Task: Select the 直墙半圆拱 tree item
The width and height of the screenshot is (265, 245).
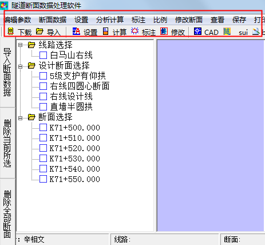Action: (x=71, y=107)
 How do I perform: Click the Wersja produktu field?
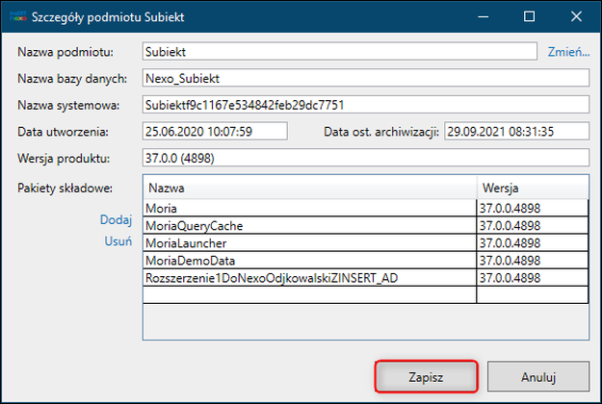(x=364, y=159)
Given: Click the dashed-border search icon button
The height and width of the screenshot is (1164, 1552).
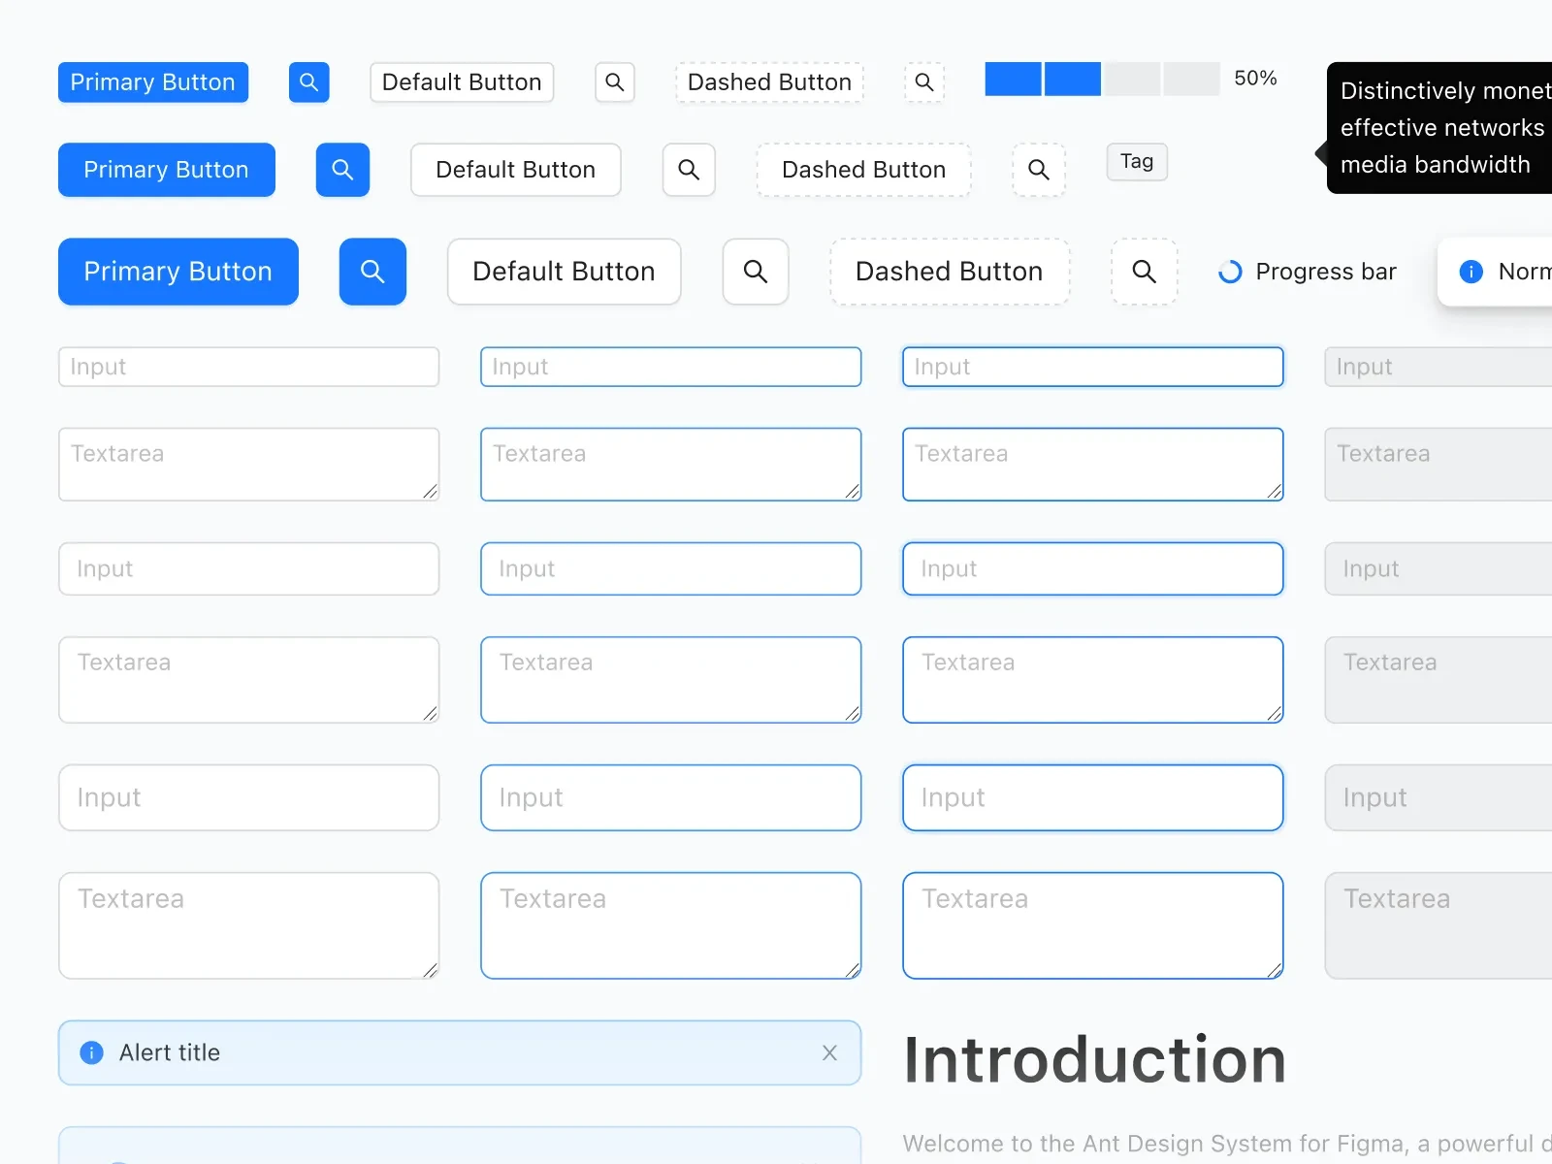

━━━━━━━━━━

Reproduce all three items above verbatim, leaving out the pictures.

Answer to this problem =>
Task: Select the 直墙半圆拱 tree item
The width and height of the screenshot is (265, 245).
Action: (x=71, y=107)
 How do I perform: Click the Wersja produktu field?
(x=364, y=159)
Given: Click the dashed-border search icon button
The height and width of the screenshot is (1164, 1552).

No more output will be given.